Um texto de Anita Leocádia Prestes, filha de Olga e de Prestes, publicado na revista "Nossa História" (Biblioteca Nacional, julho de 2004), mostra que a personagem do filme está de acordo com o perfil traçado pela filha historiadora. Monjardim evita os equívocos cada vez mais recorrente em filmes, nos quais a história é tratada como cenário e esmerada caracterização de época. Em "Olga", os personagens falam diálogos verossímeis e a época é bem trabalhada, não é reduzida a mero cenário contextual. Assim, listar eventuais impropriedades históricas seria um exercício de mau humor, diante de temas que possuem uma larga e consistente historiografia brasileira e internacional. Também é desnecessário discutir o que é "recriação histórica" e o que é ficcionalizado, o que é ancorado em pesquisa e o que não é. A caracterização histórica é consistente. No entanto algumas referências básicas acabaram sendo ligeiras, como a importância da Aliança Nacional Libertadora e o caráter de frente antifascista das decisões de Moscou, inclusive no apoio ao episódio de 1935. Uma informação relevante nos letreiros finais poderia ser a do apoio de Prestes a Vargas, após o fim do Estado Novo (presente no livro de Morais). Mas, no geral, mesmo funcionando muito bem no gênero thriller, o diretor poderia ter investido mais no contraponto com a história na seqüência das prisões e campos de concentração na Alemanha. O filme preenche toda possibilidade de silêncio e isso o torna às vezes excessivo. Monjardim ultrapassou uma barreira que poucos diretores se arrogaram: filmar o extermínio nas câmaras de gás. Costa Gavras, em seu excelente thriller "Amém" [2002], filmou a reação dos rostos e dos olhares pelo orifício externo de uma câmara de gás, em uma cena de força única; mas jamais ultrapassou o limite de recriar a morte pelo gás, como fez Spielberg.

Violência banalizada
A cinematografia sobre o Holocausto possui um denso debate estético (sempre é bom lembrar clássicos como os filmes de Claude Lanzman e de Alan Resnais ou mesmo a experiência de cinema político de Gavras).
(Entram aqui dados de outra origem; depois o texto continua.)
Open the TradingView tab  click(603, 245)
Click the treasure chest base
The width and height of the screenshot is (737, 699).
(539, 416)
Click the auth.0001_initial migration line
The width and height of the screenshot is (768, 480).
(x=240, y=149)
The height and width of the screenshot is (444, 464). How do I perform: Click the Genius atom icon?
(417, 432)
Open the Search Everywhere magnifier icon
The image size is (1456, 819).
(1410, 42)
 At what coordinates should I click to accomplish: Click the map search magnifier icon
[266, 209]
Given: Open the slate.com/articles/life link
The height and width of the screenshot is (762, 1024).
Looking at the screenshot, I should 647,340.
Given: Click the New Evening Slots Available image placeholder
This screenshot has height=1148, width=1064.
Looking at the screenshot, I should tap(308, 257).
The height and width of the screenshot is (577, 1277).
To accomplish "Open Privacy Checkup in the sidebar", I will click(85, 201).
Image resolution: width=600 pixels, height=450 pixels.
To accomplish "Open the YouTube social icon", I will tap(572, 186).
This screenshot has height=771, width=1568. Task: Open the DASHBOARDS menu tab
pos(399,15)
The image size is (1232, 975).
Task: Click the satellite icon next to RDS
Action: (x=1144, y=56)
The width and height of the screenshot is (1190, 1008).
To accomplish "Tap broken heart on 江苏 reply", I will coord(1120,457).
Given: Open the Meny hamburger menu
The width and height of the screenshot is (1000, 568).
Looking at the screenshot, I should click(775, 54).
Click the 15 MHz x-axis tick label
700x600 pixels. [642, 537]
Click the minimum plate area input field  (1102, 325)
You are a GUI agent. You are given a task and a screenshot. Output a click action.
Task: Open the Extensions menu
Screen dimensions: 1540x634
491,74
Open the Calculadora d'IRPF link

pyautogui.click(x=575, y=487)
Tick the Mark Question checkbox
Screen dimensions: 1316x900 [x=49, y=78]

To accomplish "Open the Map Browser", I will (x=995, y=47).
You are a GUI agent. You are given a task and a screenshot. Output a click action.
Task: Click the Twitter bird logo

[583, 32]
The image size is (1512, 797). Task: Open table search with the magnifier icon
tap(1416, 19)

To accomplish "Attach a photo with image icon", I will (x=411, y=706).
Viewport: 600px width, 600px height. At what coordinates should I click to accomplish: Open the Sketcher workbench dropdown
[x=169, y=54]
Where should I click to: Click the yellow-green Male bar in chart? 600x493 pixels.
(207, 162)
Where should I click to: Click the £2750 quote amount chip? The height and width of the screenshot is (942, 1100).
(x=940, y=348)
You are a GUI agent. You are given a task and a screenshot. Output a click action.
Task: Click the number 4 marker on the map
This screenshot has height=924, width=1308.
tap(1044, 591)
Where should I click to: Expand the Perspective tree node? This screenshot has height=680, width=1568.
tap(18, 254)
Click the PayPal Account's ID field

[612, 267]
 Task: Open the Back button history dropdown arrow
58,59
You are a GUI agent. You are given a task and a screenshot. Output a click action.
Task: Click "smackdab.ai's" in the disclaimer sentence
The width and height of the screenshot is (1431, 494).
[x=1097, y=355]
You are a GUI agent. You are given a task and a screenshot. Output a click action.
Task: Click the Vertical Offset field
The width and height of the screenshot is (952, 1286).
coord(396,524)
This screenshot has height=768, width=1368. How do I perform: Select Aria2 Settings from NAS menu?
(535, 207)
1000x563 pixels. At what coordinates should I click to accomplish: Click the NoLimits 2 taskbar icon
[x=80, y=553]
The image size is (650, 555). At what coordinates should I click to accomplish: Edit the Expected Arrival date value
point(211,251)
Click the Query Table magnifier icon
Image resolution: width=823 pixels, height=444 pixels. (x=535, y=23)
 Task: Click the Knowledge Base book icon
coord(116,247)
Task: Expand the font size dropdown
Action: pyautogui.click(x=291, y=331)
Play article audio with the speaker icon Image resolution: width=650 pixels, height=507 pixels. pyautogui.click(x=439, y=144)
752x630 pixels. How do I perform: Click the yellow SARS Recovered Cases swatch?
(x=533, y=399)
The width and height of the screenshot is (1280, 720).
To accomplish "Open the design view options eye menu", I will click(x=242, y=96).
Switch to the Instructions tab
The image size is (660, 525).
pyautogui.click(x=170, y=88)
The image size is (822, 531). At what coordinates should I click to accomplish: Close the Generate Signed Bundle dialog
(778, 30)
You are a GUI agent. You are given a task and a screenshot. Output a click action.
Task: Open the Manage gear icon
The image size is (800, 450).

A cena no filme de Monjardim em que Olga, espancada de cabeça para baixo, recita poesia, suscita a indagação: será que tantas imagens de corpos brutalizados não acaba por banalizar a violência? Não caberia aqui outro recurso, mais documental?
Nessa seqüência das prisões e campos na Alemanha, as cartas de Prestes e Olga -esse impressionante conjunto de documentos históricos- poderiam ser mais valorizadas assim como a presença de uma personagem: Anita Leocádia Prestes, a filha de Olga e Prestes. Em "Diário de Motocicleta", Walter Salles mostra ao fim a imagem real do companheiro de Che, um belo contraponto à reconstituição ficcional da viagem de Che. Não deixa de ser comovente assistir à seqüência final de "Olga", com o nascimento de Anita em 1936, sabendo que a menina sobreviveu ao horror nazista -graças à mãe e à irmã de Prestes, que lideraram uma campanha para salvá-la- e se tornou historiadora da trajetória de Olga e de Prestes.
A história, a imagem, de Olga, de agora em diante, será a do filme. Sua vida existirá a partir do cinema. Olga, como Che Guevara, poderia tornar-se um ícone emblemático da revolução. O filme envolve, comove, cativa e nos prende solidariamente ao destino desta biografia tão intensa em seus 33 anos. Sua vida é um thriller histórico de primeira, mesmo para aqueles que apreciariam um pouco mais de sobriedade, de contrapontos históricos e, sobretudo, mais silêncios diante de uma biografia cuja brevidade e intensidade entre a revolução e o amor, entre o comunismo e o embate antifascista, entre Alemanha, Rússia e Brasil, é um emblema das possibilidades históricas do século 20.

Roney Cytrynowicz é historiador e doutor em história pela USP. É autor de "Guerra sem Guerra - A Mobilização e o Cotidiano em São Paulo durante a Segunda Guerra Mundial" (Edusp/Geração Editorial) e "Memória da Barbárie - A História do Genocídio dos Judeus na Segunda Guerra Mundial" (Edusp).